Return the entries below word for word. No picture belongs in the copy.

── RECORDS

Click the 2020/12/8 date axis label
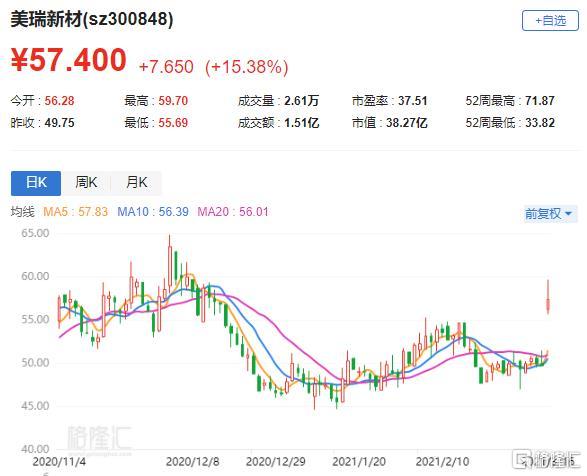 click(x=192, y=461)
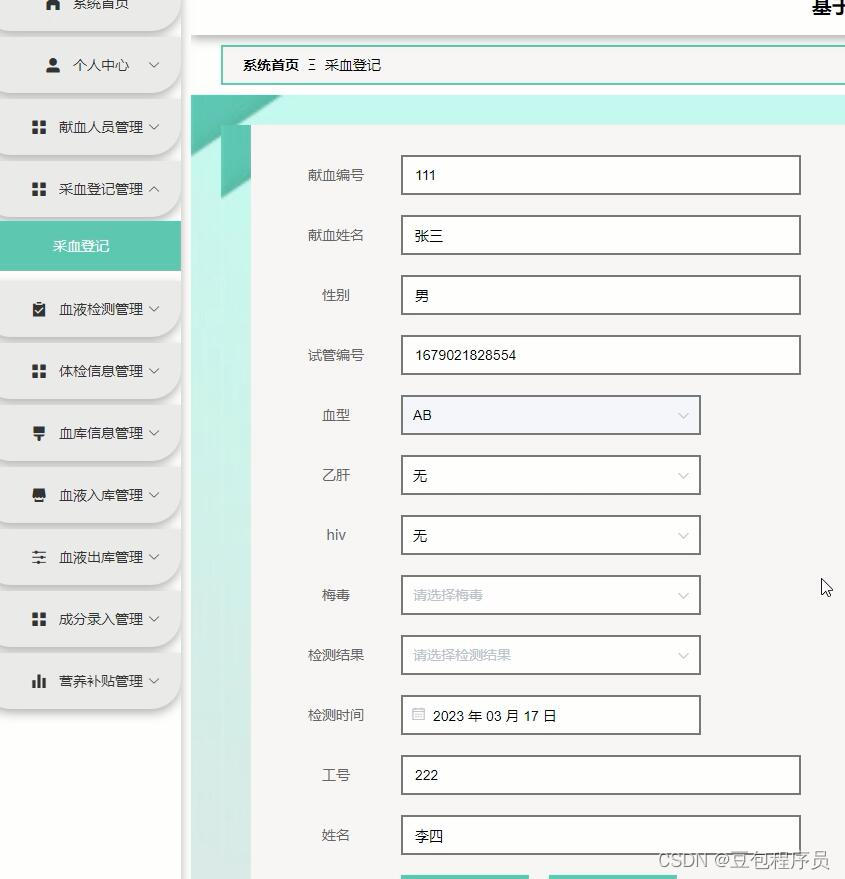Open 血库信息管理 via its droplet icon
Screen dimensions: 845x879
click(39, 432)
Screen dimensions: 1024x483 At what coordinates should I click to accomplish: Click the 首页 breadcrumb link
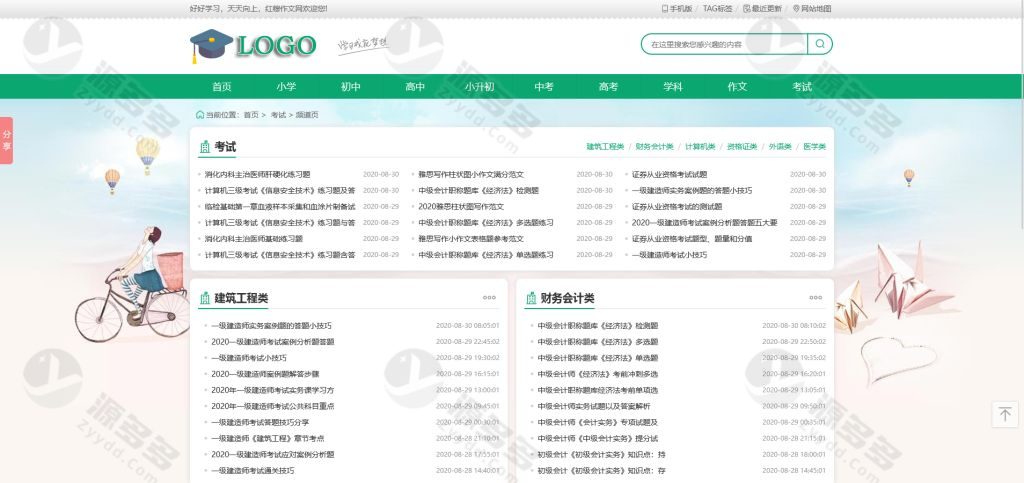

────

SOLUTION:
Click the 2020/12/8 date axis label
 click(x=192, y=461)
Open 血库信息管理 via its droplet icon
Screen dimensions: 845x879
click(39, 432)
Screen dimensions: 1024x483 At what coordinates should I click to accomplish: Click the 首页 breadcrumb link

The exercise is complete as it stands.